Жиличева Г.А. Образы времени в нарративной интриге романов постсимволизма

Галина Жиличева
Образы времени в нарративной интриге романов постсимволизма

Жиличева Г.А. Образы времени в нарративной интриге романов постсимволизма // Диалог согласия: сборник научных статей к 70-летию В.И. Тюпы / под ред О.В. Федуниной и Ю.Л. Троицкого. М.: Intrada, 2015. С. 120–126.

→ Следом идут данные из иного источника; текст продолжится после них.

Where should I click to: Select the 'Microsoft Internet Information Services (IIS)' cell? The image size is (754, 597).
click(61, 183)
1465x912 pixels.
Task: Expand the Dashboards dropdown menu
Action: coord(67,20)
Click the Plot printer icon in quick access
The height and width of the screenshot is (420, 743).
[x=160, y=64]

Нарративная интрига многих романов постсимволизма базируется на сложной, нелинейной конфигурации временной структуры. Данная ситуация объясняется несколькими факторами: экспериментальным характером поэтики, рецепцией произведений М. Пруста и А. Бергсона, рефлексией катастрофического исторического опыта. Ахронии[1] разного типа, монтаж временных планов являются способом коммуникации с читателем, демонстрацией присутствия повествователя в «событии рассказа». Например, нарратор романа Вс. Иванова «У» замечает: «…участь романиста, – не поиски времени, как утверждает классик и туча его подражателей, – а проецирование теперешнего состояния нашего сознания на прошлое»[2].
П. Рикер отмечал корреляцию воссозданного в романе «опыта времени» с типом «интриги чтения», принципами постулирования адресата[3]. Традиционные приемы «материализации» идеи времени в сюжете (описания часов, циферблатов) и повествовании (фиксация хронологии, датировка событий) могут подвергаться вторичной семантизации и использоваться в качестве маркеров нарративной интенции произведения. Поэтому однотипные «фигуры» времени приобретают в романах с разными коммуникативными установками различный смысл.
В.И. Тюпа для обозначения «коммуникативного намерения» нарратива предлагает использовать термин «нарративная стратегия». Стратегия – общий принцип, обуславливающий картину мира, повествовательную модальность, нарративную интригу сюжетно-повествовательного дискурса[4].
Рассмотрим несколько примеров соотношения нарративной стратегии[5] и временного кода интриги.
В романах соцреалистического канона, реализующих стратегию агитации, хронология зависит не от восприятия субъекта, а от принципов новой «космогонии», отменяющей естественный ход времени ради прорыва в будущее. Закономерно, что часы в начале романа В. Катаева «Время, вперед!» описываются как помеха (отсюда уничижительные эпитеты: «жестянка», «дешевый»), отвлекающая от «истинного» ритма жизни.
Советский человек при этом не зависит от природного цикла, опережает время. Повествователь подчеркивает темп событий с помощью дробления текста на короткие абзацы:

«Будильник затарахтел, как жестянка с монпансье. Будильник был дешевый, крашеный, коричневый, советского производства.
Половина седьмого.
Часы шли верно. Но Маргулиес не спал[6]. Он встал в шесть и опередил время <…>
Маргулиес не мог доверять такому, в сущности, простому механизму, как часы, такую драгоценную вещь, как время»[7].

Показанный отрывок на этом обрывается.